Supervised vs. unsupervised methods in machine learning
4 minute read
The increasing volume of biomedical data in chemistry and life sciences requires development of new methods and approaches for their analysis. New approaches have proved to show improvement and accelerate the joint drug discovery and development processes. The accumulation of large datasets allows for better integration of machine learning and artificial intelligence to build and integrate more accurate models for predicting the bioactivity and the pharmacokinetics of new drugs in the pharmaceutical field. Machine learning approaches are divided into three broad categories, which correspond to learning patterns, depending on the nature of the “signal” or “feedback” available to the learning system.
1. Supervised learning
Machine learning models are supervised by loading them with knowledge so that we can have it predict future instances. Teaching the model requires training it with some data from a labeled dataset.
Figure 1: Example of a chemical dataset viewed with Pandas. |
The names up here which are called: molecule_chembl_id and smiles are called attributes. Other names such as standard_value represents the numerical values for each sample, whereas the class name represents a categorical value which can be either 1 (active) or 0 (inactive). The columns are called features which include the data. If we plot this data, and look at a single data point on a plot, it’ll have all of these attributes that would make a row on this chart also referred to as an observation. Looking directly at the value of the data, you can have two kinds. The first is numerical, when dealing with machine learning, the most commonly used data is numeric. The second is categorical, that is its non-numeric because it contains characters rather than numbers. In this case, it’s categorical because this dataset is made for classification.
Figure 2: Supervised learning. |
There are two types of supervised learning techniques. They are classification, and regression. Classification is the process of predicting a discrete class label, or category. Wheras, regression is the process of predicting a continuous value as opposed to predicting a categorical value in classification.
2. Unsupervised learning
Unsupervised models are exactly what they sound like, the models are left to work on their own to discover information that may not be visible to the human eye. It means, the unsupervised algorithm trains on the dataset, and draws conclusions on unlabeled data. Generally speaking, unsupervised learning has more difficult algorithms than supervised learning since we know little to no information about the data, or the outcomes that are to be expected. Dimension reduction, density estimation, market basket analysis, and clustering are the most widely used unsupervised machine learning techniques. Dimensionality reduction, and/or feature selection, play a large role in this by reducing redundant features to make the classification easier.

EXERCISE INSTRUCTIONS –
(1) Decide whether each statement agrees with the article on supervised and unsupervised learning, answering yes or no and quoting the deciding words of the article: (a) The article names three types of supervised learning techniques. (b) Unsupervised learning generally has more difficult algorithms than supervised learning. (c) Regression predicts a discrete class label.
(2) Translate this sentence from the article on supervised and unsupervised learning into Spanish: "Classification is the process of predicting a discrete class label, or category."
(3) Extract from the article on supervised and unsupervised learning, without any change, the stretch from "Supervised vs. unsupervised" through "the learning system.".

SUPPLIED DATA –
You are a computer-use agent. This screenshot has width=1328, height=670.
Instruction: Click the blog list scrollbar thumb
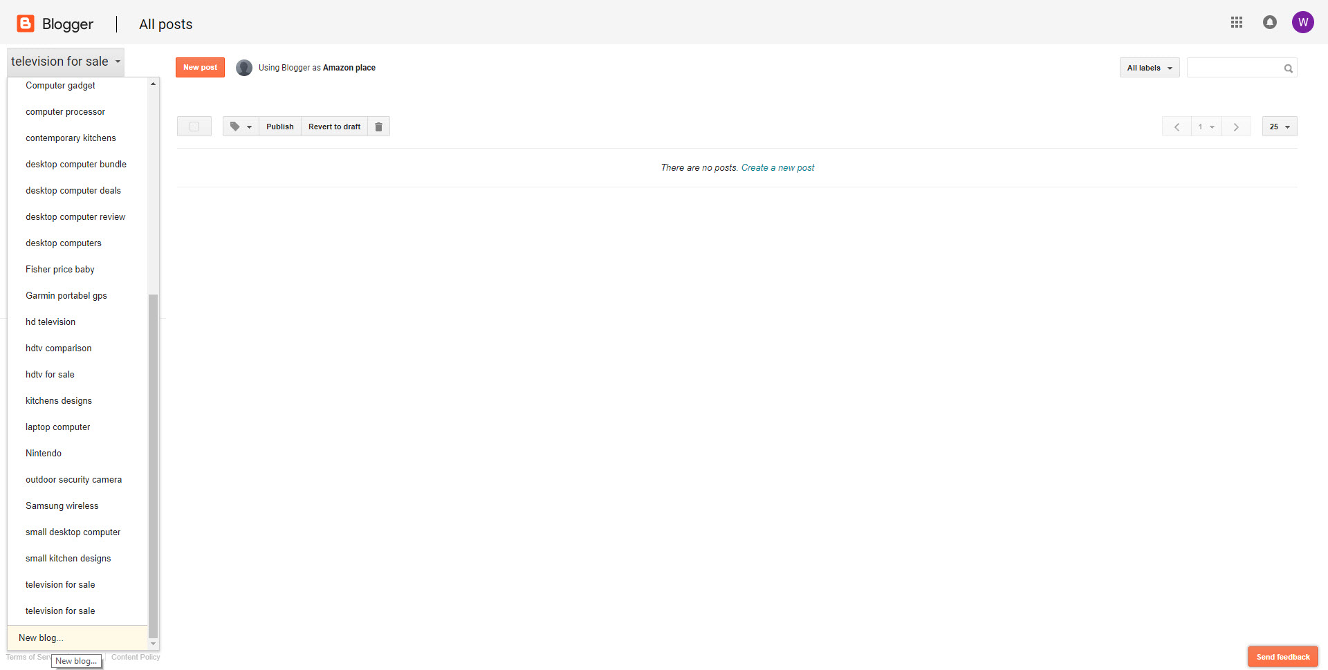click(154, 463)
==
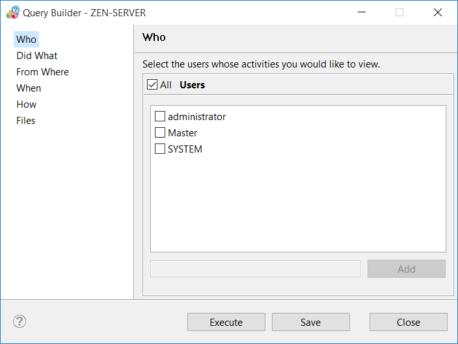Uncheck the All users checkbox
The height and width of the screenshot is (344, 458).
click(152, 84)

ANSWERS GIVEN –
(1)
(a) No: "There are two types of supervised learning techniques."
(b) Yes: "Generally speaking, unsupervised learning has more difficult algorithms than supervised learning"
(c) No: "regression is the process of predicting a continuous value"

(2) La clasificación es el proceso de predecir una etiqueta de clase discreta, o categoría.

(3)
Supervised vs. unsupervised methods in machine learning
4 minute read
The increasing volume of biomedical data in chemistry and life sciences requires development of new methods and approaches for their analysis. New approaches have proved to show improvement and accelerate the joint drug discovery and development processes. The accumulation of large datasets allows for better integration of machine learning and artificial intelligence to build and integrate more accurate models for predicting the bioactivity and the pharmacokinetics of new drugs in the pharmaceutical field. Machine learning approaches are divided into three broad categories, which correspond to learning patterns, depending on the nature of the “signal” or “feedback” available to the learning system.